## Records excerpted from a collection
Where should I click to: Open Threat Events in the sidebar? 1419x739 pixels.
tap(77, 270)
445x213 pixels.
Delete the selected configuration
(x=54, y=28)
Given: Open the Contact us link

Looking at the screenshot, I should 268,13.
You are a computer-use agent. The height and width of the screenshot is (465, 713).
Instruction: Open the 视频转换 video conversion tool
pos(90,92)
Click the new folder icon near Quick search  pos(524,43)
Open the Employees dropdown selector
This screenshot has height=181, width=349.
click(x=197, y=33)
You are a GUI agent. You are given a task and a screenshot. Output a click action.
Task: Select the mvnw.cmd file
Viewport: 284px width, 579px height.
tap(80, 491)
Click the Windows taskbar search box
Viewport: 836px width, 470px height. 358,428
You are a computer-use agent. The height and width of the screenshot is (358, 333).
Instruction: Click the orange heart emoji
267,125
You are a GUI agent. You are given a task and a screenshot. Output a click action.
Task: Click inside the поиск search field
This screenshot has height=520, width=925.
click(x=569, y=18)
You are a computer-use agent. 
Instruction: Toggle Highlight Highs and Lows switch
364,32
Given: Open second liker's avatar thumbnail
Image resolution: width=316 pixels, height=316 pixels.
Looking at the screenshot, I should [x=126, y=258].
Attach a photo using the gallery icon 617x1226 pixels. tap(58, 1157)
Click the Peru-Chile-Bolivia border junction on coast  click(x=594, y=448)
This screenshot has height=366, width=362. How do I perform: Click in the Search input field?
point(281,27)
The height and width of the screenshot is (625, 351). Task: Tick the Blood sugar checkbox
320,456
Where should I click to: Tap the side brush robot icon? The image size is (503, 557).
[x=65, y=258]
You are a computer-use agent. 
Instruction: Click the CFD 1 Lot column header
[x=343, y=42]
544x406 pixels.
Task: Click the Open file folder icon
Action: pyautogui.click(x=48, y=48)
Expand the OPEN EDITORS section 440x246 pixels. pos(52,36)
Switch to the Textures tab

## YOUR TASK
Identify the lines of the data that contain the word "computer". Copy each of them.

## SOLUTION
You are a computer-use agent. The height and width of the screenshot is (465, 713).
You are a computer-use agent. The height and width of the screenshot is (358, 333).
You are a computer-use agent. 
You are a computer-use agent. 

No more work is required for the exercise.